* [INSTRUCTIONS FOR THE TASK]
Look below for the line holding "At what coordinates should I click to accomplish: Click" and the line holding "Given: Click the customer agent headset icon". Transcribe exactly those lines and all lines between them, nothing more.

Pixel coordinate grounding data:
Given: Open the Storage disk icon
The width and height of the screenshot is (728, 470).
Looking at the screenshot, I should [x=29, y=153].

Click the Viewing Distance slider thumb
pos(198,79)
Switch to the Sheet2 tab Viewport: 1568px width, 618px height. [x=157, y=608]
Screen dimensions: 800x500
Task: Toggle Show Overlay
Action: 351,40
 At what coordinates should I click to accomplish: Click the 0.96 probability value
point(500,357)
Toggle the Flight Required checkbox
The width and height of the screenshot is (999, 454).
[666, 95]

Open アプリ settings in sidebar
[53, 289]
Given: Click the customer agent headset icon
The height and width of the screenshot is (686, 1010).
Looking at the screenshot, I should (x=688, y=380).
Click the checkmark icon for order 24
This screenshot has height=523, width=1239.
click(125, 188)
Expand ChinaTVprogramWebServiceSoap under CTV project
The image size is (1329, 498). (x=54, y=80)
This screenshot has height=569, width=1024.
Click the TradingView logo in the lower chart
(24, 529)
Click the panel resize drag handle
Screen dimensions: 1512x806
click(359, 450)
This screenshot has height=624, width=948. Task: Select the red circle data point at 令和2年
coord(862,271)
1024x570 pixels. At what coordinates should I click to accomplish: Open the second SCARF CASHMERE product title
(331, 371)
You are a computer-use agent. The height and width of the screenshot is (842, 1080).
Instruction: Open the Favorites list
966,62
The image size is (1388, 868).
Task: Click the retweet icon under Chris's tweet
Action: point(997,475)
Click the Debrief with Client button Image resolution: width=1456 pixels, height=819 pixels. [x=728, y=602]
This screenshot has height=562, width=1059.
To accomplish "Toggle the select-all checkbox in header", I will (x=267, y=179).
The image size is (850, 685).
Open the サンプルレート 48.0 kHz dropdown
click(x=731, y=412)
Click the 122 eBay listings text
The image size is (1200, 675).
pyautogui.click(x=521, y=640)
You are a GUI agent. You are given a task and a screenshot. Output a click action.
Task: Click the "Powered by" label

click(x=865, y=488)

* [ANSWER SPACE]
 At what coordinates should I click to accomplish: Click the 0.96 probability value
point(500,357)
Toggle the Flight Required checkbox
The width and height of the screenshot is (999, 454).
[666, 95]

Open アプリ settings in sidebar
[53, 289]
Given: Click the customer agent headset icon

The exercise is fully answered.